The life of William Z. Foster

Book Review:
Forging American Communism, The Life of William Z. Foster
By Edward P. Johanningsmeier, Princeton University Press,
1994, $29.95

By Fred Mazelis
12 February 1996

The subject of this recent biography was a major figure in the American workers movement, whose political activity spanned the first six decades of the twentieth century.

Although he spent the last 33 years of his life as an obedient apologist for Stalinism, that is not the totality of William Z. Foster's political career. He did not join the American Communist Party until he was 40 years old, and by then he already had years of experience in turbulent class battles. In the second and third decades of this century, Foster played a role in union organizing struggles and in the early efforts to forge a party of the American working class based on the epochal significance of the October 1917 Revolution in Russia.

Edward Johanningsmeier's account is based on painstaking study, including research at the newly-opened Soviet archives in Moscow, where Foster's personal papers are held. The author provides us with 66 pages of notes and references and devotes nearly half of his story to Foster's career before 1920.

Nevertheless, the book is sadly lacking in serious insight. Exhaustive detail is no substitute for a historical assessment of Foster and the struggles in which he participated. The basic problem is that Johanningsmeier, who teaches at the University of Delaware, is writing about a subject he does not understand. Judging from his book, he is a liberal with a general sympathy for labor or, more precisely, the reformist labor movement. He looks favorably on attempts to improve the lot of workers within the capitalist system, but clearly considers a revolutionary perspective unviable.

TASK GOAL
Answer these questions from the book review:
1. How old was Foster when he joined the American Communist Party?
2. Where are Foster's personal papers held?
3. At which university does Johanningsmeier teach?
Nothing in the listing is needed.

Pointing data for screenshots
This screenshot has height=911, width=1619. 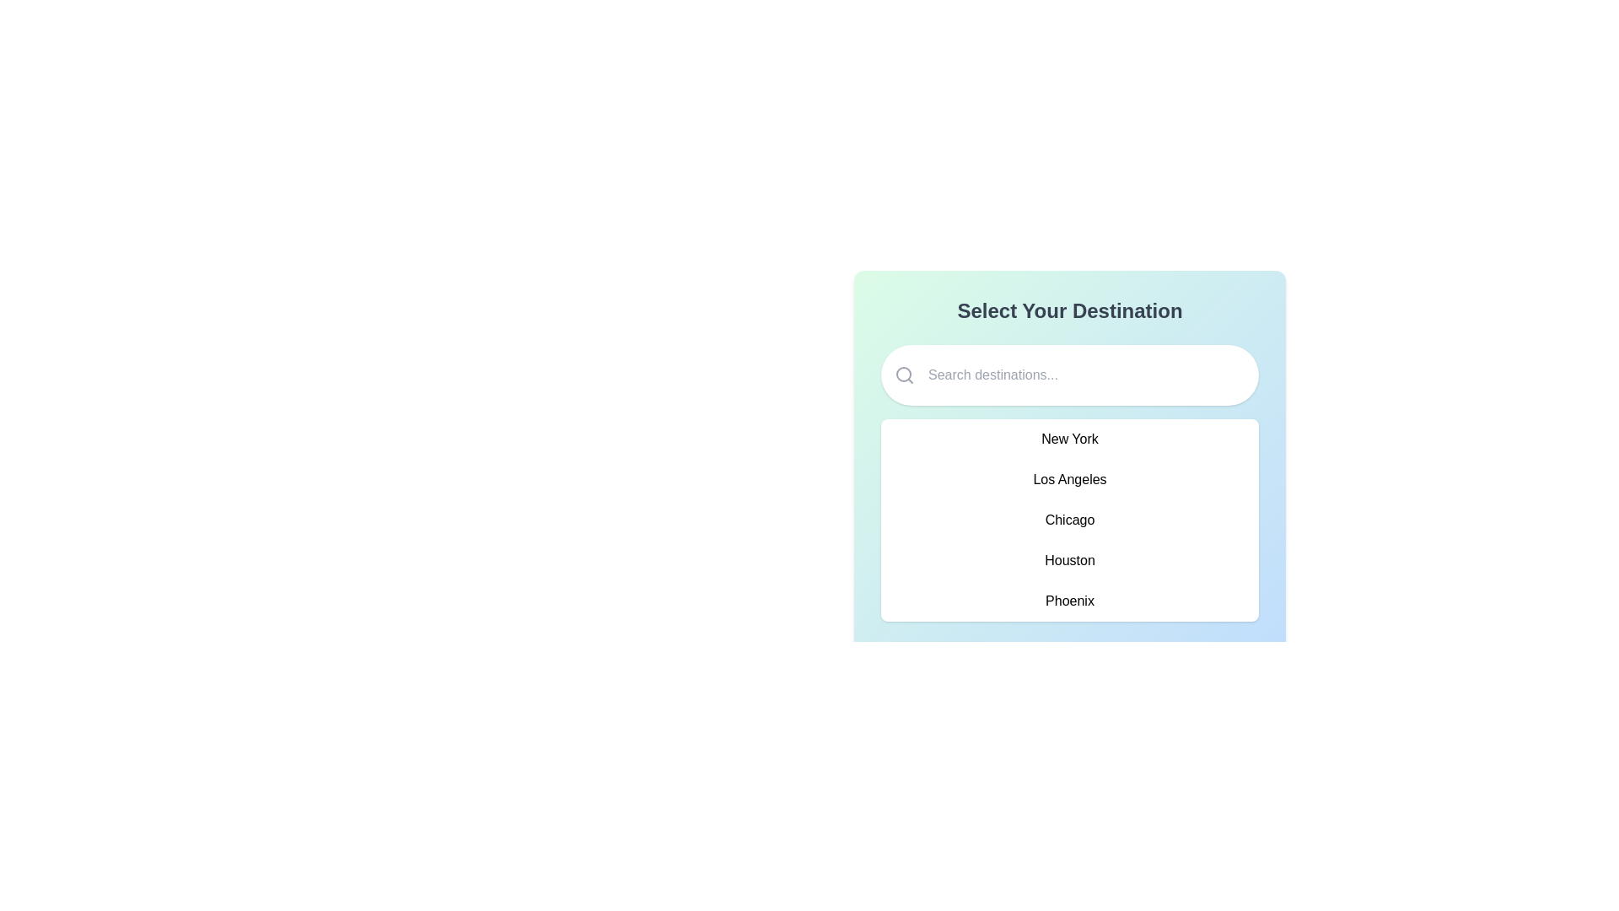 I want to click on the circular gray search icon, which features a minimalist magnifying glass design, located at the leftmost position of a search bar adjacent to the text input field with placeholder 'Search destinations...', so click(x=904, y=374).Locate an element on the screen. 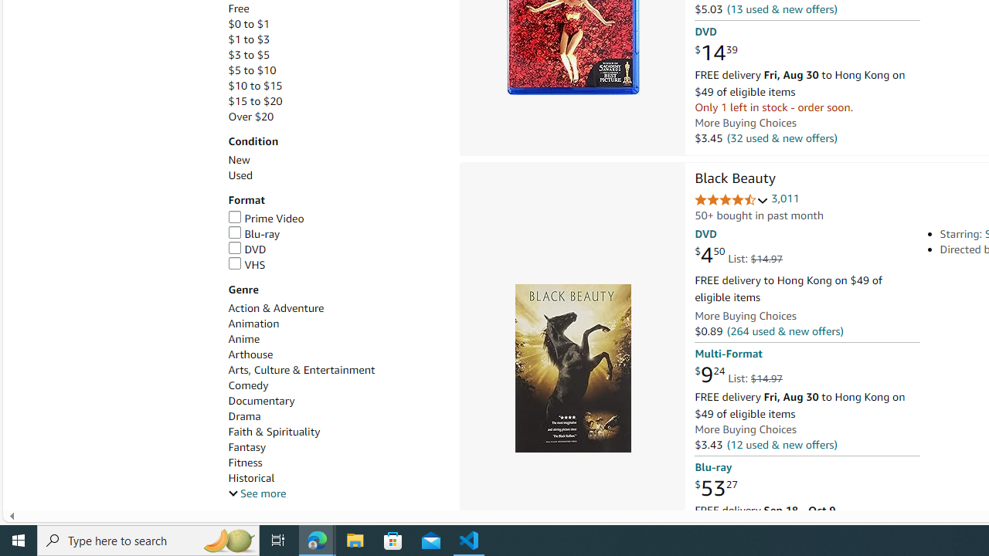 The height and width of the screenshot is (556, 989). 'Animation' is located at coordinates (335, 323).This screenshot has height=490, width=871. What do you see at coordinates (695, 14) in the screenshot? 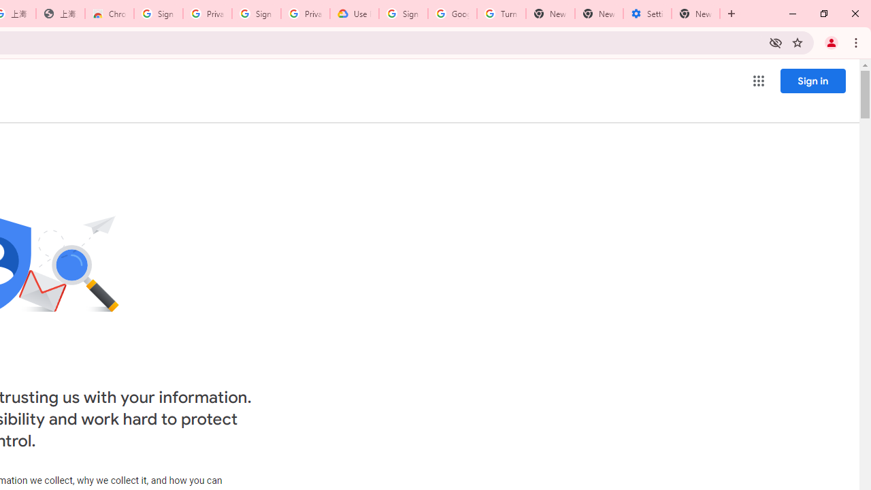
I see `'New Tab'` at bounding box center [695, 14].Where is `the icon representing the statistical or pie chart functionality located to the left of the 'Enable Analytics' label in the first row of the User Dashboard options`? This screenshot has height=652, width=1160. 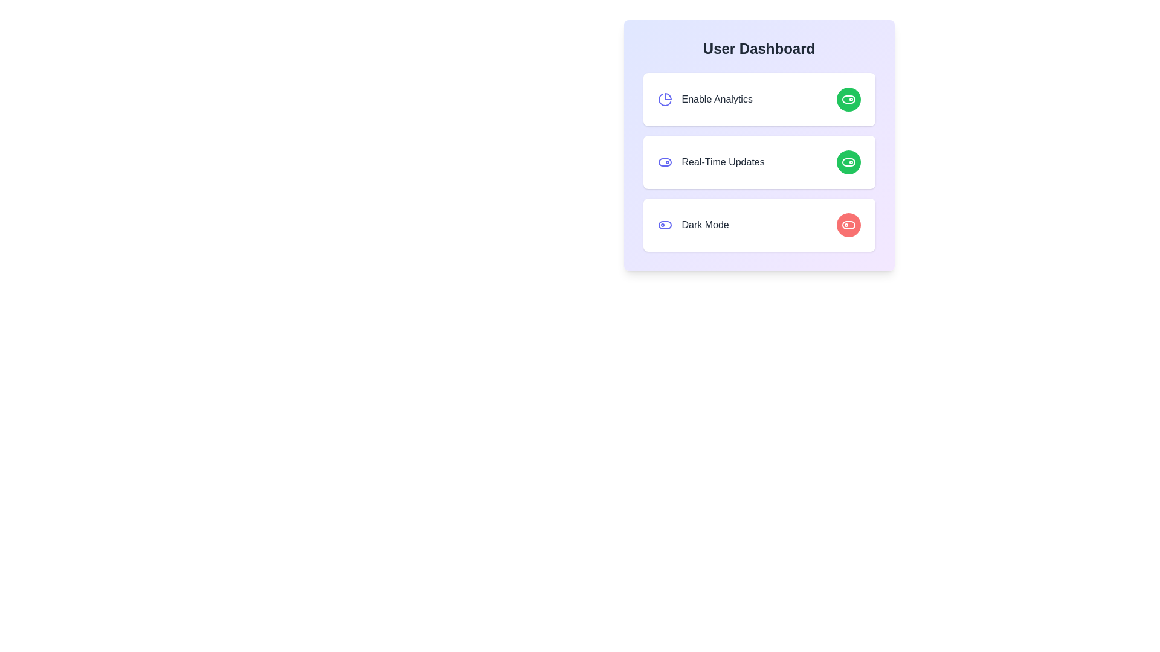 the icon representing the statistical or pie chart functionality located to the left of the 'Enable Analytics' label in the first row of the User Dashboard options is located at coordinates (664, 99).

CORRECT ANSWER
1. He was 40 years old.
2. They are held in the newly opened Soviet archives in Moscow.
3. He teaches at the University of Delaware.